What is the Collatz Conjecture and how is the function f(n) defined for even and odd integers?
Understand the Problem
The question is presenting the Collatz Conjecture, which defines a function f(n) for integers based on whether they are even or odd. It describes how to transform each integer n into another integer using specific rules, leading to inquiries about the properties or results of this function.
Answer
The sequence for $n = 6$ is $6 \to 3 \to 10 \to 5 \to 16 \to 8 \to 4 \to 2 \to 1$.
Answer for screen readers
For the starting integer $n = 6$, the sequence generated by the function $f(n)$ is:
$$ 6 \to 3 \to 10 \to 5 \to 16 \to 8 \to 4 \to 2 \to 1 $$
Steps to Solve

Define the function based on parity
The function $f(n)$ is defined as follows:
 If $n$ is even: $$ f(n) = \frac{n}{2} $$
 If $n$ is odd: $$ f(n) = 3n + 1 $$

Choose a starting integer
To explore the Collatz Conjecture, choose a starting integer $n$. For example, let’s take $n = 6$.

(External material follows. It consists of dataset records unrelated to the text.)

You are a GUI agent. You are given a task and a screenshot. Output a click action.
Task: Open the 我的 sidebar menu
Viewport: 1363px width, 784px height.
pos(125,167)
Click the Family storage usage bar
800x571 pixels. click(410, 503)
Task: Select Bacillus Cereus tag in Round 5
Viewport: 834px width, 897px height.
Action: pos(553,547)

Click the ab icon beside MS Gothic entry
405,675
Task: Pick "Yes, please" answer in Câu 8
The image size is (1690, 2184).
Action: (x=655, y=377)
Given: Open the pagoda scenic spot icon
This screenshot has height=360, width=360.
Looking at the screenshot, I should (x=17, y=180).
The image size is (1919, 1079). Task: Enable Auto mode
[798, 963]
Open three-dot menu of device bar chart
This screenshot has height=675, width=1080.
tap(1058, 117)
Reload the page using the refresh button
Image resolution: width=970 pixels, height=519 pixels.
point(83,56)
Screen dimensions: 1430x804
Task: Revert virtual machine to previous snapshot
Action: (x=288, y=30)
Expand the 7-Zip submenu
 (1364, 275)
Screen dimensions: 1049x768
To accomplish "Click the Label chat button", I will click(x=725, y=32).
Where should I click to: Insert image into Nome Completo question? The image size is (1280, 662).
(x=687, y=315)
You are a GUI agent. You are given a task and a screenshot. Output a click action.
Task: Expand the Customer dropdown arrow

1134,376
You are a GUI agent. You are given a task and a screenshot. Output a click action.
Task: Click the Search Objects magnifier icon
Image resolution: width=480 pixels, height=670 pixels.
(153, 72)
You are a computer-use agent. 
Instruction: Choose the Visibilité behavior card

Apply the function iteratively
Start applying the function iteratively based on whether the current value of $n$ is even or odd:
 For $n = 6$ (even): $$ f(6) = \frac{6}{2} = 3 $$
 For $n = 3$ (odd): $$ f(3) = 3(3) + 1 = 10 $$
 For $n = 10$ (even): $$ f(10) = \frac{10}{2} = 5 $$
 For $n = 5$ (odd): $$ f(5) = 3(5) + 1 = 16 $$
 For $n = 16$ (even): $$ f(16) = \frac{16}{2} = 8 $$
 For $n = 8$ (even): $$ f(8) = \frac{8}{2} = 4 $$
 For $n = 4$ (even): $$ f(4) = \frac{4}{2} = 2 $$
 For $n = 2$ (even): $$ f(2) = \frac{2}{2} = 1 $$
 For $n = 1$ (odd): $$ f(1) = 3(1) + 1 = 4 $$

Identify the cycle
Continue iterating until you reach 1, which will lead to a repeating cycle (1 \to 4 \to 2 \to 1).
For the starting integer $n = 6$, the sequence generated by the function $f(n)$ is:
$$ 6 \to 3 \to 10 \to 5 \to 16 \to 8 \to 4 \to 2 \to 1 $$
More Information
The Collatz Conjecture suggests that no matter which positive integer you start with, you will eventually reach 1, leading to a repeating cycle of 1, 4, 2, and back to 1. This conjecture remains unproven despite extensive computational evidence.
Tips
 Not applying the rules correctly: Ensure to check the parity (even or odd) of the current number before applying the function.
 Forgetting to continue until reaching 1: Some may stop prematurely; the goal is to continue the iterations fully until reaching the number 1.